Syaikh Ibnu Baz jika ditanya masalah batasan safar beliau menjawab tolak ukurnya dengan jarak. Syaikh Utsaimin (murid syaikh Ibnu Baz) bertanya mengapa tolak ukurnya dengan jarak padahal tidak ada dari sisi dalil yang kuat? Syaikh Ibnu Baz memberi jawaban bahwa manusia (apalagi orang awam) butuh kepastian terkait bagaimana tolak ukur dikatakan safar. Karena banyak yang bertanya apakah dikatakan safar jika bepergian dari suatu daerah ke daerah lain. Sehingga jika tolak ukur safar dengan jarak mereka bisa memastikan apakah perjalanan mereka nanti safar atau tidak.
Hikmah safar ditemani mahram
        Adapun hikmah dilarangnya wanita safar tanpa mahram adalah untuk menjaganya dari kejelekan dan kerusakan serta melindunginya dari orang-orang jahat dan nakal karena wanita itu kurang akalnya, pikirannya, dan juga lemah dalam membela dirinya. Adanya mahram dalam safar akan melindungi dan menjaga seorang wanita dan mengurus segala urusannya. Sebab safar merupakan sumber keletihan dan kesulitan, sedangkan seorang wanita karena kelemahannya membutuhkan orang yang menolong dan mendampinginya. Jika seorang wanita bersama mahramnya maka tidak ada orang jahat yang berani mengganggunya sehingga kehormatan dan kemuliaannya tetap terjaga.
       Termasuk sesuatu yang bijak apabila wanita dilarang bepergian tanpa mahram yang bisa melindungi dan menjaganya. Oleh karena itu disyaratkan mahram tersebut sudah baligh dan berakal, tidak cukup mahram anak kecil atau orang yang kurang akalnya karena mereka tidak bisa menjaga/melindungi wanita tersebut.

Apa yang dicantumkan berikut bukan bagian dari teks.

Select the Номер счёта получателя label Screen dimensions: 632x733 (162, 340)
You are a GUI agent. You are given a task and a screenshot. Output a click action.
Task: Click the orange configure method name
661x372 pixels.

       Lalu bagaimana jika wanita terpaksa safar tanpa mahram? Hukum asalnya wanita tidaklah boleh bersafar tanpa mahram. Wajib bagi mahram menemani wanita tersebut dalam keseluruhan safar. Tidak cukup sebenarnya misalkan jika mahram hanya menemani wanita tersebut sampai bandara, lalu mahram yang lain menjemput lagi di bandara berikutnya. Namun saat mendapati keadaan darurat, seperti itu dibolehkan. Ibnu Nujaim menyebutkan suatu kaidah fikih, “Keadaan darurat membolehkan sesuatu yang terlarang." Apa syarat disebut darurat? Di antara syaratnya, tidak ada jalan lain kecuali dengan menerjang larangan demi hilangnya dharar (bahaya). Jika wanita terpaksa safar tanpa mahram karena mahramnya masih belum paham agama atau benar-benar tidak bisa menemaninya safar, maka wanita tersebut -semoga tidak mengapa- boleh safar jika perjalanan yang ditempuh dijamin keamanannya meskipun lebih baik safar beserta mahram.
       Hendaknya seorang wanita yang akan bersafar berusaha agar bisa ditemani mahram. Apabila belum ada mahram yang bisa menemani, jika safar bisa ditunda maka menunda safar sampai ada mahram itu lebih baik. Jika darurat harus safar segera dan tidak ada mahram maka berdoa meminta perlindungan kepada Allah serta diberi jalan keluar yang terbaik.